TASK PROMPT:
Render every line of the records below as a JSON list of strings, one string per line, and omit any blank lines.
________________________
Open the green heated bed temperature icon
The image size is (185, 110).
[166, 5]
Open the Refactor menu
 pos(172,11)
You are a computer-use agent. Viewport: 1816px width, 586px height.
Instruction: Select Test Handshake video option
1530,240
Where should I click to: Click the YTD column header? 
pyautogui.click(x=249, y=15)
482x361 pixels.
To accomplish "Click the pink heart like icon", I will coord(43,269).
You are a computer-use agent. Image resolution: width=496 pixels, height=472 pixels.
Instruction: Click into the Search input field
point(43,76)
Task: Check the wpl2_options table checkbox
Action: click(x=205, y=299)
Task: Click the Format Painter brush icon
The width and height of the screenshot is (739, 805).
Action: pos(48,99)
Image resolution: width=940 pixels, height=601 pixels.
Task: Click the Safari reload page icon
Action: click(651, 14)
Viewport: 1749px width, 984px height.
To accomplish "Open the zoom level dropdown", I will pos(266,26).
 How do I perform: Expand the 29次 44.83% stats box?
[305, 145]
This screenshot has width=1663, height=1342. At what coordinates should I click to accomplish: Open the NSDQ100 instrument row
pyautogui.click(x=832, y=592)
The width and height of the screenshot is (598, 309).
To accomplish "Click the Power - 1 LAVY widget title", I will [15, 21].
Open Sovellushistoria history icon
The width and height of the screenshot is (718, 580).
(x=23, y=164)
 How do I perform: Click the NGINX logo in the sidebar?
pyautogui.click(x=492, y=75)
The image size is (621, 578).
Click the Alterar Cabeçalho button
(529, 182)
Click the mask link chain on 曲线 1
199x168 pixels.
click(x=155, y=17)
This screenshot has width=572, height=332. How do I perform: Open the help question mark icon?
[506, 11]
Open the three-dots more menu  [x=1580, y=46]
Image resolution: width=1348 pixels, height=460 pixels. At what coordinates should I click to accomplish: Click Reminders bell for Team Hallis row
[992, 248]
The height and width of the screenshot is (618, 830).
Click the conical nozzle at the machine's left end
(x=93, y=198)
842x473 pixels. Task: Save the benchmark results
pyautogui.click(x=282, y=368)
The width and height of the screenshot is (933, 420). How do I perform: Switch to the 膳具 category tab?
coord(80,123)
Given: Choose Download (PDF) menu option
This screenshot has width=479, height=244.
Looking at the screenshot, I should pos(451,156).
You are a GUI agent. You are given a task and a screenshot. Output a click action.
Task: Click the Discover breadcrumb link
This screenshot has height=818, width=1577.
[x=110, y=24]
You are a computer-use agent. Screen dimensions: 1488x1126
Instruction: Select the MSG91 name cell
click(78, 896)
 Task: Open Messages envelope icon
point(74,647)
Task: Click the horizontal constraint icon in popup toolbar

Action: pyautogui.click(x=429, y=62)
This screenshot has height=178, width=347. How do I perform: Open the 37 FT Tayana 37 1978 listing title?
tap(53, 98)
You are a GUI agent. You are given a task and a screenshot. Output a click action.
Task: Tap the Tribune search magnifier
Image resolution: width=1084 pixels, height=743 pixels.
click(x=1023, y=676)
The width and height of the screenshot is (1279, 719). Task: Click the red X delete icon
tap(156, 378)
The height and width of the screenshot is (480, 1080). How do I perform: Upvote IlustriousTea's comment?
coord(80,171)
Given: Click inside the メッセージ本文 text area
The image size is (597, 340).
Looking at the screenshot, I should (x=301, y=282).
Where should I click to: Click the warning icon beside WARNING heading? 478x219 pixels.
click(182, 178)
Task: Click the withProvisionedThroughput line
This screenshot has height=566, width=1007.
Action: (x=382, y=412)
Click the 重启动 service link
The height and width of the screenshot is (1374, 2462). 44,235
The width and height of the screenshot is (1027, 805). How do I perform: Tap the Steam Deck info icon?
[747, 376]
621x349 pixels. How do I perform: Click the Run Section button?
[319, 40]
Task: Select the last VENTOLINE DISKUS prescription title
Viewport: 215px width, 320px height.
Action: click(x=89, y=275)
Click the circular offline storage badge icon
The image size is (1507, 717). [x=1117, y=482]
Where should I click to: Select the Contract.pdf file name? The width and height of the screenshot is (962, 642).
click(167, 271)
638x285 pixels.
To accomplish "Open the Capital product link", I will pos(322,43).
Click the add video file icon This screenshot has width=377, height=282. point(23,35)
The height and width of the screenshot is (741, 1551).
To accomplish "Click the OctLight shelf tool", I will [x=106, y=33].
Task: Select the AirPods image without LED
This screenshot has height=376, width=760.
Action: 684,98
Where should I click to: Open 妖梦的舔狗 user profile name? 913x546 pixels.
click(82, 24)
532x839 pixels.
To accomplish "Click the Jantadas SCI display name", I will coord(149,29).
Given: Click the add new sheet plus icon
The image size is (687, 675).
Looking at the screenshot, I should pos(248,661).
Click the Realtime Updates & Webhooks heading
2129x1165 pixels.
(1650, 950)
________________________
IN RESPONSE:
[
  "Open the green heated bed temperature icon",
  "The image size is (185, 110).",
  "[166, 5]",
  "Open the Refactor menu",
  " pos(172,11)",
  "You are a computer-use agent. Viewport: 1816px width, 586px height.",
  "Instruction: Select Test Handshake video option",
  "1530,240",
  "Where should I click to: Click the YTD column header? ",
  "pyautogui.click(x=249, y=15)",
  "482x361 pixels.",
  "To accomplish \"Click the pink heart like icon\", I will coord(43,269).",
  "You are a computer-use agent. Image resolution: width=496 pixels, height=472 pixels.",
  "Instruction: Click into the Search input field",
  "point(43,76)",
  "Task: Check the wpl2_options table checkbox",
  "Action: click(x=205, y=299)",
  "Task: Click the Format Painter brush icon",
  "The width and height of the screenshot is (739, 805).",
  "Action: pos(48,99)",
  "Image resolution: width=940 pixels, height=601 pixels.",
  "Task: Click the Safari reload page icon",
  "Action: click(651, 14)",
  "Viewport: 1749px width, 984px height.",
  "To accomplish \"Open the zoom level dropdown\", I will pos(266,26).",
  " How do I perform: Expand the 29次 44.83% stats box?",
  "[305, 145]",
  "This screenshot has width=1663, height=1342. At what coordinates should I click to accomplish: Open the NSDQ100 instrument row",
  "pyautogui.click(x=832, y=592)",
  "The width and height of the screenshot is (598, 309).",
  "To accomplish \"Click the Power - 1 LAVY widget title\", I will [15, 21].",
  "Open Sovellushistoria history icon",
  "The width and height of the screenshot is (718, 580).",
  "(x=23, y=164)",
  " How do I perform: Click the NGINX logo in the sidebar?",
  "pyautogui.click(x=492, y=75)",
  "The image size is (621, 578).",
  "Click the Alterar Cabeçalho button",
  "(529, 182)",
  "Click the mask link chain on 曲线 1",
  "199x168 pixels.",
  "click(x=155, y=17)",
  "This screenshot has width=572, height=332. How do I perform: Open the help question mark icon?",
  "[506, 11]",
  "Open the three-dots more menu  [x=1580, y=46]",
  "Image resolution: width=1348 pixels, height=460 pixels. At what coordinates should I click to accomplish: Click Reminders bell for Team Hallis row",
  "[992, 248]",
  "The height and width of the screenshot is (618, 830).",
  "Click the conical nozzle at the machine's left end",
  "(x=93, y=198)",
  "842x473 pixels. Task: Save the benchmark results",
  "pyautogui.click(x=282, y=368)",
  "The width and height of the screenshot is (933, 420). How do I perform: Switch to the 膳具 category tab?",
  "coord(80,123)",
  "Given: Choose Download (PDF) menu option",
  "This screenshot has width=479, height=244.",
  "Looking at the screenshot, I should pos(451,156).",
  "You are a GUI agent. You are given a task and a screenshot. Output a click action.",
  "Task: Click the Discover breadcrumb link",
  "This screenshot has height=818, width=1577.",
  "[x=110, y=24]",
  "You are a computer-use agent. Screen dimensions: 1488x1126",
  "Instruction: Select the MSG91 name cell",
  "click(78, 896)",
  " Task: Open Messages envelope icon",
  "point(74,647)",
  "Task: Click the horizontal constraint icon in popup toolbar",
  "Action: pyautogui.click(x=429, y=62)",
  "This screenshot has height=178, width=347. How do I perform: Open the 37 FT Tayana 37 1978 listing title?",
  "tap(53, 98)",
  "You are a GUI agent. You are given a task and a screenshot. Output a click action.",
  "Task: Tap the Tribune search magnifier",
  "Image resolution: width=1084 pixels, height=743 pixels.",
  "click(x=1023, y=676)",
  "The width and height of the screenshot is (1279, 719). Task: Click the red X delete icon",
  "tap(156, 378)",
  "The height and width of the screenshot is (480, 1080). How do I perform: Upvote IlustriousTea's comment?",
  "coord(80,171)",
  "Given: Click inside the メッセージ本文 text area",
  "The image size is (597, 340).",
  "Looking at the screenshot, I should (x=301, y=282).",
  "Where should I click to: Click the warning icon beside WARNING heading? 478x219 pixels.",
  "click(182, 178)",
  "Task: Click the withProvisionedThroughput line",
  "This screenshot has height=566, width=1007.",
  "Action: (x=382, y=412)",
  "Click the 重启动 service link",
  "The height and width of the screenshot is (1374, 2462). 44,235",
  "The width and height of the screenshot is (1027, 805). How do I perform: Tap the Steam Deck info icon?",
  "[747, 376]",
  "621x349 pixels. How do I perform: Click the Run Section button?",
  "[319, 40]",
  "Task: Select the last VENTOLINE DISKUS prescription title",
  "Viewport: 215px width, 320px height.",
  "Action: click(x=89, y=275)",
  "Click the circular offline storage badge icon",
  "The image size is (1507, 717). [x=1117, y=482]",
  "Where should I click to: Select the Contract.pdf file name? The width and height of the screenshot is (962, 642).",
  "click(167, 271)",
  "638x285 pixels.",
  "To accomplish \"Open the Capital product link\", I will pos(322,43).",
  "Click the add video file icon This screenshot has width=377, height=282. point(23,35)",
  "The height and width of the screenshot is (741, 1551).",
  "To accomplish \"Click the OctLight shelf tool\", I will [x=106, y=33].",
  "Task: Select the AirPods image without LED",
  "This screenshot has height=376, width=760.",
  "Action: 684,98",
  "Where should I click to: Open 妖梦的舔狗 user profile name? 913x546 pixels.",
  "click(82, 24)",
  "532x839 pixels.",
  "To accomplish \"Click the Jantadas SCI display name\", I will coord(149,29).",
  "Given: Click the add new sheet plus icon",
  "The image size is (687, 675).",
  "Looking at the screenshot, I should pos(248,661).",
  "Click the Realtime Updates & Webhooks heading",
  "2129x1165 pixels.",
  "(1650, 950)"
]